The Expert Group also emphasized that domestic energy sources are no more inherently secure than imported oil: one must examine the security of the whole supply chain, from oilfield to final customer. And even if all our oil supply were domestic, we'd still be vulnerable to volatile world oil prices, because the US is a price-taker in a global market. The priority is therefore to use less oil. The US has already doubled its oil productivity since 1975, but only scratched the surface of how much oil efficiency is available and worth buying. During 1979-85, GDP grew 16%, oil use fell 15%, and Persian Gulf imports fell 87%. We can do that again, in spades, and at a profit.
Chris Flavin Worldwatch Institute: Amory, It has been a bit depressing to see the U.S. fall so far behind Europe in wind energy development in the last decade. Do you have recommendations for accelerating US renewables development? Fixed minimum prices seem to have been the key in Europe, which is the same approach followed in the Senate bill's provision for the Alaska/Canada gas pipeline. Does your initiative have some specific recommendations for renewables?
Amory Lovins: Much of the US wind problem is that Congress messes with the tax credit every year, generally slowly (e.g., it just expired from end 2001 to March 2002, when it was retroactively renewed), making project financing difficult or impossible. This has already bankrupted the main US wind companies. Longer-term policies are essential. The European buyback prices are one approach (though the German ones sound rather high to me).
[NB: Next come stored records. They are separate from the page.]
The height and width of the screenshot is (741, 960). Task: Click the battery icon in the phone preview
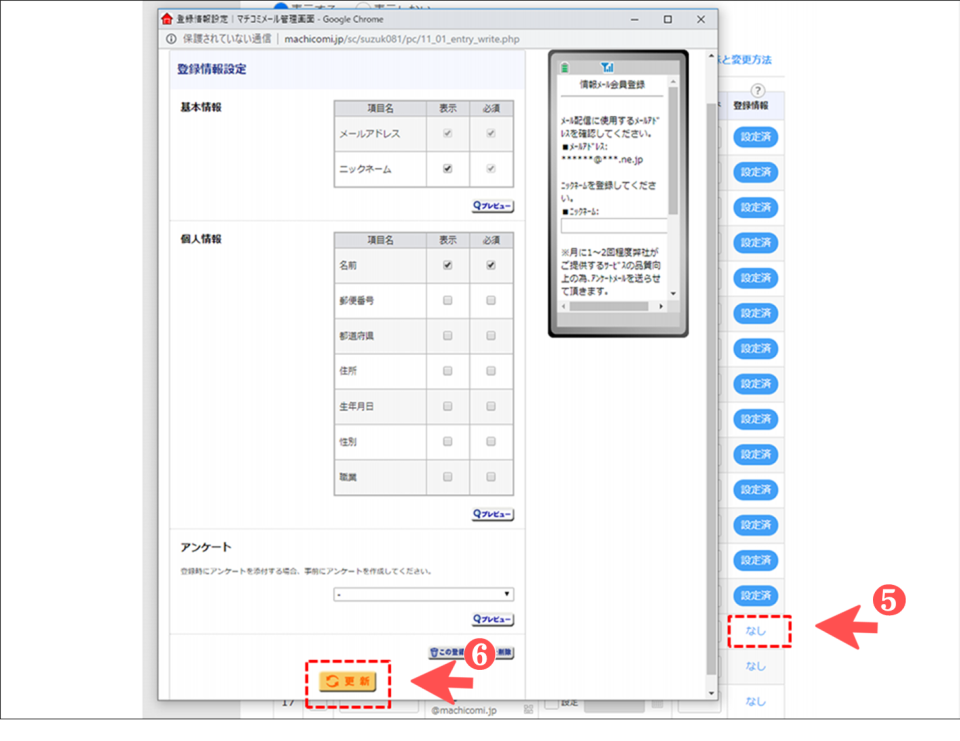(563, 67)
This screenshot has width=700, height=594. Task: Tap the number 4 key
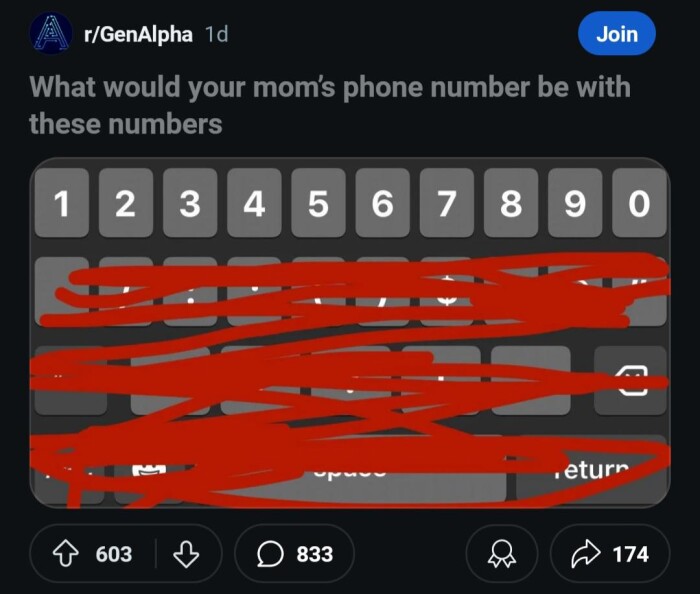click(254, 203)
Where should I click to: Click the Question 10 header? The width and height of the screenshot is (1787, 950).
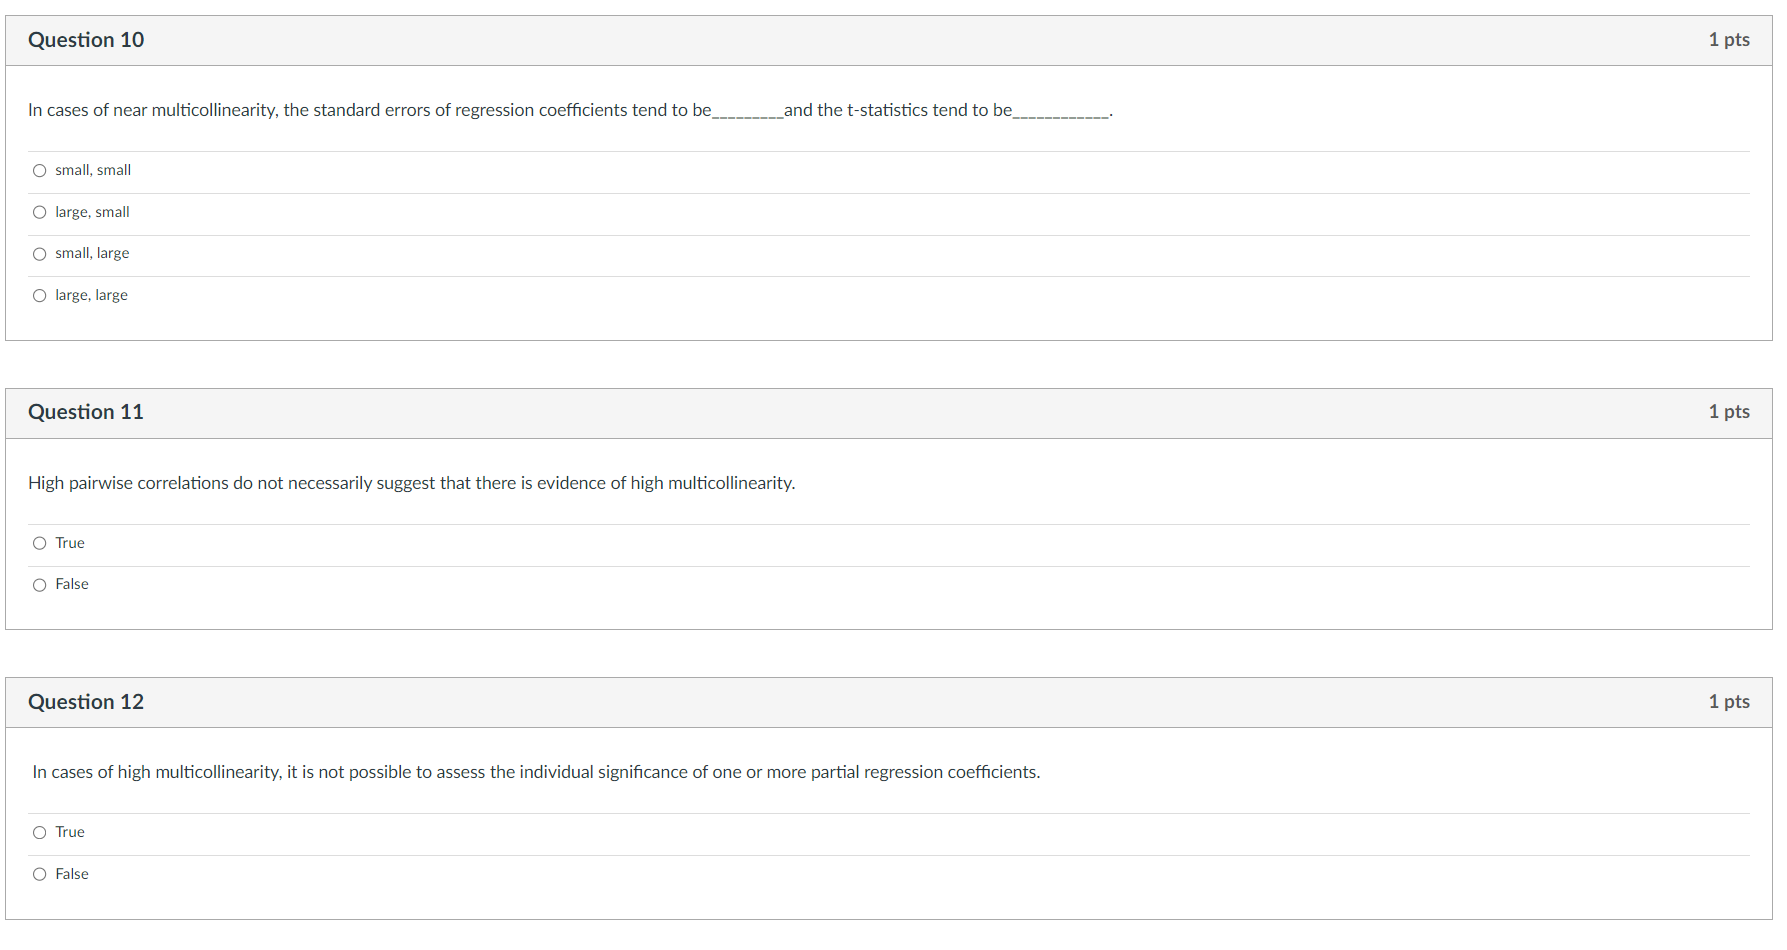point(86,40)
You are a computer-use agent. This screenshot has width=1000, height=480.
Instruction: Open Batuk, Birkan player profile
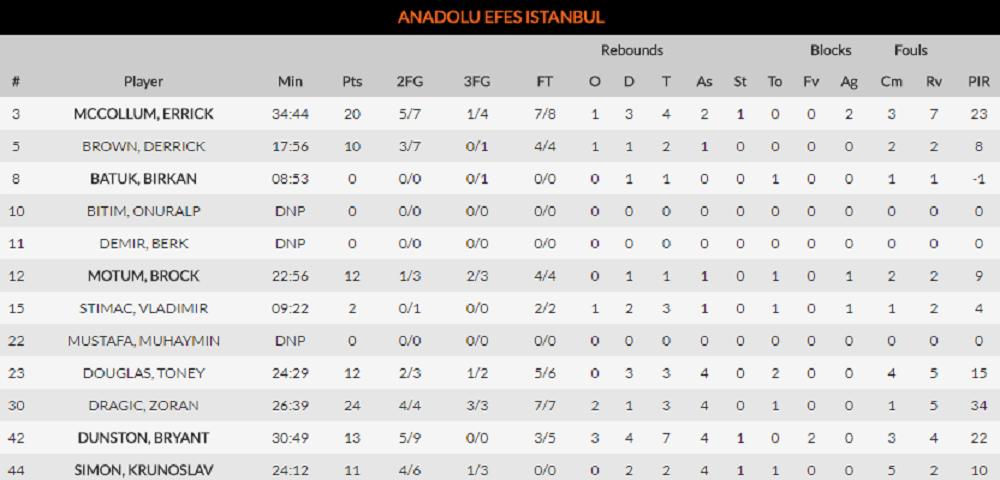pos(143,179)
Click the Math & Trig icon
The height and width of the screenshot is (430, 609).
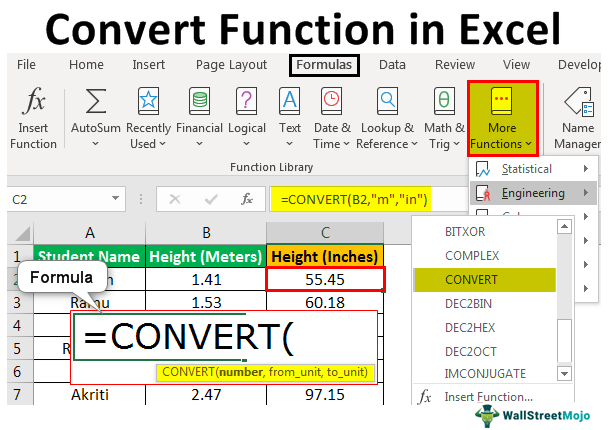[x=444, y=101]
Recognizing wind's many "distributed benefits" would help even more: e.g., selling windpower not just as commodity kWh but as a *constant-price* resource that reduces financial risk. (To compare wind with e.g. combined-cycle gas, one must roughly double the present value of the gas cost stream to reflect proper risk-adjusted discount rates, because historic gas-price volatility corresponds to a ~5-6 percentage point risk premium.) RMI's mid-2002 book *Small Is Profitable: The Hidden Economic Benefits of Making Electrical Resources the Right Size* describes ~130 distributed benefits that collectively increase economic value by typically about 10x. Windpower has many of those attributes, and if they're properly recognized in the market and in policy, no subsidy should be required.
By the way, the latest windfarms, net of the ~1.7¢/kWh tax credit, are already edging under 3¢/kWh at the busbar -- a very attractive price, especially when you realize it'll never go up.
Chris Flavin, Worldwatch: Amory, I want to thank you for joining the Worldwatch web chat today, and ask you one final (hard) question. If the combination of 911, a new Israeli-Palestinian war, and the warmest winter ever recorded can't inject real political urgency into the special-interest dominated Senate energy debate, what will? Thanks Amory--and good luck with your important work!!
Amory Lovins: Ultimately we get the political leaders and the policies that we deserve. If we don't like the ones we're getting, we need to work and vote for different ones. Educating all those within our sphere of influence, and setting an example in our personal choices, is the best place to start.
Remember that however unresponsive government seems at times, it's only one of three major poles of power and action in the world. The other two are business and an Internet-empowered civil society. Those two -- increasingly in fruitful collaboration, and strongly linked by individuals' expressions of market preferences -- are often more effective and flexible than government. Let's work on all three poles, not just one!